• _Stored items_
#####

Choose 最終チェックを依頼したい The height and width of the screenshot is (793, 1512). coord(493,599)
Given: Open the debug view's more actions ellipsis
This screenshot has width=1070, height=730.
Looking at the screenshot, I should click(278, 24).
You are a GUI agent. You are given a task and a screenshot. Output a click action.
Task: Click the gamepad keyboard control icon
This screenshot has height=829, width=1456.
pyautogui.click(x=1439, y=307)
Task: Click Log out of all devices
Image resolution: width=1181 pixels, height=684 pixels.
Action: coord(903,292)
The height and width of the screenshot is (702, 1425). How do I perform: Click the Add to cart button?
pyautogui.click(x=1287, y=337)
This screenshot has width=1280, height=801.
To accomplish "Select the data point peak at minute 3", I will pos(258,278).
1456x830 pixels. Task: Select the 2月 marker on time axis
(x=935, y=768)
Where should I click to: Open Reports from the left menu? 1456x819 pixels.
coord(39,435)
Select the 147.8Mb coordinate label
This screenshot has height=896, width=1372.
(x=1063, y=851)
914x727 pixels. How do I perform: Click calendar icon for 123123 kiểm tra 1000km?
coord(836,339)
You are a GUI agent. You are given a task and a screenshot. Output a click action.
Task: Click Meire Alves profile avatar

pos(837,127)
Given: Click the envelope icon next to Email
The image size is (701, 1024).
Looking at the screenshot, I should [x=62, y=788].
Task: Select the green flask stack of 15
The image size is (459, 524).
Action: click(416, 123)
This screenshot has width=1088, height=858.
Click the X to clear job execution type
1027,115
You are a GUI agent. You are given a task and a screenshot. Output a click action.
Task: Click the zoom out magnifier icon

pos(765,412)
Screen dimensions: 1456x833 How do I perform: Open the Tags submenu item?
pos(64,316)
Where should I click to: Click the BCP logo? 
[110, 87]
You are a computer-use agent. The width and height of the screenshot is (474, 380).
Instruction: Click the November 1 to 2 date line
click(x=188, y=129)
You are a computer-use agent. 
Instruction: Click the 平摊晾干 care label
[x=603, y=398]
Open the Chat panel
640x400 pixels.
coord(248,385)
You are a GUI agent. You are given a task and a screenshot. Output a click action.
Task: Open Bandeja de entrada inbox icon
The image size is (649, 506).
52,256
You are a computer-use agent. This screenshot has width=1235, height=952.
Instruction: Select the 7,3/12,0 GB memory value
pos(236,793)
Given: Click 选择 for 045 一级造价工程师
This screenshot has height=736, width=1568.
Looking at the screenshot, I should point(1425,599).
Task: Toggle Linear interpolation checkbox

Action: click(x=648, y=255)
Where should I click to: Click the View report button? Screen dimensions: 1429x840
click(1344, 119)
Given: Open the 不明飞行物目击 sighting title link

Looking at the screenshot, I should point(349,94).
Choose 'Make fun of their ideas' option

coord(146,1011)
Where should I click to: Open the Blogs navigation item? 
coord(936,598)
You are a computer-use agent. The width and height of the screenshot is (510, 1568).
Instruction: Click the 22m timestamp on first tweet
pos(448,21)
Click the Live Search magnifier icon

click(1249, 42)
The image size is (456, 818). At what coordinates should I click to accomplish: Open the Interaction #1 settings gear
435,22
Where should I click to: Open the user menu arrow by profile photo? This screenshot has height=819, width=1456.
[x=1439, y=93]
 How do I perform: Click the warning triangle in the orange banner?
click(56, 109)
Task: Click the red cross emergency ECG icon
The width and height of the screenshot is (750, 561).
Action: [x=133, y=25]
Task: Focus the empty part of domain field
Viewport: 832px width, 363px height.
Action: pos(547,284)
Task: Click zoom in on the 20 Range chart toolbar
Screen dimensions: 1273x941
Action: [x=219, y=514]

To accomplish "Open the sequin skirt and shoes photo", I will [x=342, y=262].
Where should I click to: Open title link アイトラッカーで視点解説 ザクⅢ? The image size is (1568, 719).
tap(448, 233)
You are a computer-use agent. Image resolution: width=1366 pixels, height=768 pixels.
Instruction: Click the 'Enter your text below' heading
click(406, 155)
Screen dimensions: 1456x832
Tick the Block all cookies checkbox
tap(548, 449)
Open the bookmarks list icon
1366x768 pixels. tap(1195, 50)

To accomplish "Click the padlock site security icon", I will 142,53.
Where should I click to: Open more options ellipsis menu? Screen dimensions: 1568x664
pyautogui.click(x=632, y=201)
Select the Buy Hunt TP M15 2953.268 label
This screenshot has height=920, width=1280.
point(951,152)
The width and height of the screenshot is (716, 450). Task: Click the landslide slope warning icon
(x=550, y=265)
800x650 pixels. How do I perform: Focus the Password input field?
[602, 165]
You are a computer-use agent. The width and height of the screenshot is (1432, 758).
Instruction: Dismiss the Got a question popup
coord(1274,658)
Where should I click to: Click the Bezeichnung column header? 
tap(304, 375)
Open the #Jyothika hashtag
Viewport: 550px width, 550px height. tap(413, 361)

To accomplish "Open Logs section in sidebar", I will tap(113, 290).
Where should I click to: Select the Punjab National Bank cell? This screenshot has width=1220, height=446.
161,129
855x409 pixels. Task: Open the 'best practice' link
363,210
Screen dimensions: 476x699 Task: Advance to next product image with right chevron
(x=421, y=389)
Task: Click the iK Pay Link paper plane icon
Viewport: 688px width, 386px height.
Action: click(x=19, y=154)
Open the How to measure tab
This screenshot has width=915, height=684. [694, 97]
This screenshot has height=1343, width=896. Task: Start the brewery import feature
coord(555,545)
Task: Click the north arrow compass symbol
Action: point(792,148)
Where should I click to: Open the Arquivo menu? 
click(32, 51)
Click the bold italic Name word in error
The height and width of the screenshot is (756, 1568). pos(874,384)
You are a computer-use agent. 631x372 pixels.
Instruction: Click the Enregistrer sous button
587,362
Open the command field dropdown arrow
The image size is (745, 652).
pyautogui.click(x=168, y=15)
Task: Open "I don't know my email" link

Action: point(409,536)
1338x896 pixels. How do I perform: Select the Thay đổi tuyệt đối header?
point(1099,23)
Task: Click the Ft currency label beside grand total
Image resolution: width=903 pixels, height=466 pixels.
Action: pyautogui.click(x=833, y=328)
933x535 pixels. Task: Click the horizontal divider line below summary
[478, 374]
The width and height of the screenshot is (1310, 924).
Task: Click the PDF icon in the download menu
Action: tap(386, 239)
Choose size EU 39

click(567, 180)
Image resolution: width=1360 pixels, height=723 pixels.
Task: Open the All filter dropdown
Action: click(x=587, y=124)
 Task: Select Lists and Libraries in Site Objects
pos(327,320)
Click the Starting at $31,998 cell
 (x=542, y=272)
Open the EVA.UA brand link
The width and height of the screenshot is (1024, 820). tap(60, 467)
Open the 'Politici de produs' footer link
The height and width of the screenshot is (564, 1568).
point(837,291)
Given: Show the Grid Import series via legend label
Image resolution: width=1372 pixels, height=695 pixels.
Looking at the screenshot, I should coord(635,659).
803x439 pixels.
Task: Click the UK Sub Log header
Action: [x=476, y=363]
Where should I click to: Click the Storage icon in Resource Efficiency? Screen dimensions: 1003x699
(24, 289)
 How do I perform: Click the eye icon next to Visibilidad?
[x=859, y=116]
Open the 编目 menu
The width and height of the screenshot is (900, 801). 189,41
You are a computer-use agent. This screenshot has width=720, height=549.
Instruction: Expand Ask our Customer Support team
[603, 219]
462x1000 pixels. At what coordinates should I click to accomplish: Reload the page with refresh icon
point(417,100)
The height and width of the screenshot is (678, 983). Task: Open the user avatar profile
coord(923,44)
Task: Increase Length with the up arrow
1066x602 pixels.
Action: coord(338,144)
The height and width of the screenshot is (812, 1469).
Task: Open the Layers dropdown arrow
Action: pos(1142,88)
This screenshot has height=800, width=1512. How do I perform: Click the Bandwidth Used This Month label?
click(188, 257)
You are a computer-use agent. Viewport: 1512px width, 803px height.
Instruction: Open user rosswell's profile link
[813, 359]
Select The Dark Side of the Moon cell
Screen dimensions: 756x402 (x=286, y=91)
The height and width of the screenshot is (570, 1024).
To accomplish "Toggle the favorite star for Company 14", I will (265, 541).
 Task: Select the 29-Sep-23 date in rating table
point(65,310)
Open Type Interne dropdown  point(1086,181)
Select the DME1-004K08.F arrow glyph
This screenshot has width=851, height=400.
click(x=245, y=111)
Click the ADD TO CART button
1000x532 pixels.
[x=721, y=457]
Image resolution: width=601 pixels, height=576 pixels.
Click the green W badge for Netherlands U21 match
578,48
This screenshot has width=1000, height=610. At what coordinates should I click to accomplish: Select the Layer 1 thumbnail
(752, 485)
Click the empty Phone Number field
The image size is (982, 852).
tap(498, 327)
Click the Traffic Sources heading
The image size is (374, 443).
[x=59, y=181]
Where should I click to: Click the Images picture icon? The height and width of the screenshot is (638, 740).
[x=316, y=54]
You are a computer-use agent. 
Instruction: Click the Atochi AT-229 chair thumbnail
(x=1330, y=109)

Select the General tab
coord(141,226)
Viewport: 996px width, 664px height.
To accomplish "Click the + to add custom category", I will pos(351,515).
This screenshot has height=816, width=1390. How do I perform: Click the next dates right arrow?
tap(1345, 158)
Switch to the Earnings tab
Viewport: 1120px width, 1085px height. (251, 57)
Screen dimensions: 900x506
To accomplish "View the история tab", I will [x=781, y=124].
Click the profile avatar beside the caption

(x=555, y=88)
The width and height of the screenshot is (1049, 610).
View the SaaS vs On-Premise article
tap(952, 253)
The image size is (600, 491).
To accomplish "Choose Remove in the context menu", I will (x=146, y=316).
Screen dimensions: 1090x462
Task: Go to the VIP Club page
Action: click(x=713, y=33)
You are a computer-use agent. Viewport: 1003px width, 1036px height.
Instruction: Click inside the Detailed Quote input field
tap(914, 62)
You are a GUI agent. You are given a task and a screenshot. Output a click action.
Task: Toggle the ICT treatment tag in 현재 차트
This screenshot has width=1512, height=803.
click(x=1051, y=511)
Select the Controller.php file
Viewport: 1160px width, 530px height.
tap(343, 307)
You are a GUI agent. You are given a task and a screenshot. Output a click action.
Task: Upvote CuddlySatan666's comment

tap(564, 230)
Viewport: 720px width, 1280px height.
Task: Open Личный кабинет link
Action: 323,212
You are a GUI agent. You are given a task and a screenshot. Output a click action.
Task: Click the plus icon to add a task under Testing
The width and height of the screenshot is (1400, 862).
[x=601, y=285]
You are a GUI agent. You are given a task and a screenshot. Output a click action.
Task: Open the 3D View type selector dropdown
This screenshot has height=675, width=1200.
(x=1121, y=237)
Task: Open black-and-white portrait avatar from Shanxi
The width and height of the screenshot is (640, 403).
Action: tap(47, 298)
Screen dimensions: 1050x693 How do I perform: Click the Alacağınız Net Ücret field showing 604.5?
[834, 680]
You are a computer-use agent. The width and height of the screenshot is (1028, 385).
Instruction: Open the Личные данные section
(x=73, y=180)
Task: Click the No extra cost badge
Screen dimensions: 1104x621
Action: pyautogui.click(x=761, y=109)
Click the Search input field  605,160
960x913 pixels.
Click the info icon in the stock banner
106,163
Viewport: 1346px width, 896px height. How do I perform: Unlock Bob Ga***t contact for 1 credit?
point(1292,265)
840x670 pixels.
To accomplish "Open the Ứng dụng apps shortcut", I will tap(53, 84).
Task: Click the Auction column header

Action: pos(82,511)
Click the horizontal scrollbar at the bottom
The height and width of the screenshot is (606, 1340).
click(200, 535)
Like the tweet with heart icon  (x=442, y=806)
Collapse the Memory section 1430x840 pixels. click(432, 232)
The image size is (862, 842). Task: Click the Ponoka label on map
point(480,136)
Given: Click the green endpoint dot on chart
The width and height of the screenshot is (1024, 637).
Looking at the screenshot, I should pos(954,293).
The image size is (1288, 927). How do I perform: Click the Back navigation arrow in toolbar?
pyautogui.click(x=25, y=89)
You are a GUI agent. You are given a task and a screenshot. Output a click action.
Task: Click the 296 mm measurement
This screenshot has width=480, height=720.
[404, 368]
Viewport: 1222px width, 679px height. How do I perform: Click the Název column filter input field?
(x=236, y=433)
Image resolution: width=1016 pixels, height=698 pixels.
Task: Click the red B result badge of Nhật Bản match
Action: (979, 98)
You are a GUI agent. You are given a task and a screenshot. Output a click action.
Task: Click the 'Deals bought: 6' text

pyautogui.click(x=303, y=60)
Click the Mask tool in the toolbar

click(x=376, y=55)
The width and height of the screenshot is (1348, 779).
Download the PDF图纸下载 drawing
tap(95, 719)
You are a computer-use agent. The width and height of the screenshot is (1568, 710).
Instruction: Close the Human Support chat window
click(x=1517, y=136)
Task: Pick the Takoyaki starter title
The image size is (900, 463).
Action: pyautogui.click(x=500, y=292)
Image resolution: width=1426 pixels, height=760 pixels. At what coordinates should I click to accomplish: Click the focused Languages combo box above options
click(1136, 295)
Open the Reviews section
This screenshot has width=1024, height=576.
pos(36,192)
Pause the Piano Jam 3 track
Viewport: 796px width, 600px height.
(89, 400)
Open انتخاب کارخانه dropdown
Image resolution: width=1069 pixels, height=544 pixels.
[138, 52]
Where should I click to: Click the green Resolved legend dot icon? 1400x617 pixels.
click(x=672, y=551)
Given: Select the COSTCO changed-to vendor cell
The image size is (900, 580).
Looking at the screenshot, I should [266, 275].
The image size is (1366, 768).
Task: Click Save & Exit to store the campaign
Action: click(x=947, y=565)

#####

Wherever "empty" occurs in the records above, copy the line it sits in.

Task: Focus the empty part of domain field
Click the empty Phone Number field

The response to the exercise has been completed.